The relative plotlessness of Silence and Cry, which carries over and progresses still in The Red and The White and Red Psalm, seems more like an evolution of style than the conscious decision that I perceived it to be, as The Round-Up is both the earliest and the most plot-driven film of the four in this retrospective. Not quite Jancsó’s break-through film, it’s not difficult to see why he made it so big after this. It isn’t as spatially and compositionally beautiful as Silence and Cry, but the action of the film is so much more engaging (the word ‘engaging’ is very much relative to the rest of Jancsó’s work that I’ve seen, as there is still not much going on here). The plot, which might have been partially borrowed for Hillcoat’s The Proposition, begins with the head of an army trying to weed out the worst of his lot of men who participated in guerilla violence. One man, who killed three men, is told that if he can find another man in the lot who killed more men than he did, then he will be pardoned. The film tracks his search, and recreates the forts in which these men were held captive, including dark cages where men would be stored without light or contact with the other prisoners. The army proves to be quite corrupt, of course, and takes every chance they can to abuse their power. The film shows the injustices toward a large group of men, and has emotional success because it follows a couple of select men and develops their characters and situations, a trait I thought was detrimentally absent in his next couple of films.

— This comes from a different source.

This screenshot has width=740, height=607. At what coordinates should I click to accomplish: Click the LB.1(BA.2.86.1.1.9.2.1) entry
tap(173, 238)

The film’s cinematography, which as I mentioned is not as striking here as it was in Silence and Cry, opts for shorter takes, but focuses more on patterns than the follow-up film’s study on depth and placement in space. In particular, line-ups of soldiers and prisoners, especially when they are in motion, create a kind of Op art effect on the screen, much in the way a field of cotton can be so dazzling when one drives by in a car, as the repetitious order of everything looks so artificial in nature, and is so exact that subtle patterns appear. Watching the army march is wonderful, especially to focus on the light that comes through between each men’s legs. Against the back-drop of the Hungarian planes, rolling hills, and intermittent forests (whose trees are similarly ordered), Jancsó draws inevitable comparisons between the men’s behavior and the peace and freedom of nature.

Jancsó’s films have a motif of men shooting men in their backs as they are walking away from a conversation or meeting. It’s an obvious but effective metaphor for how Jancsó believes power is handled when it is obtained by corrupt men.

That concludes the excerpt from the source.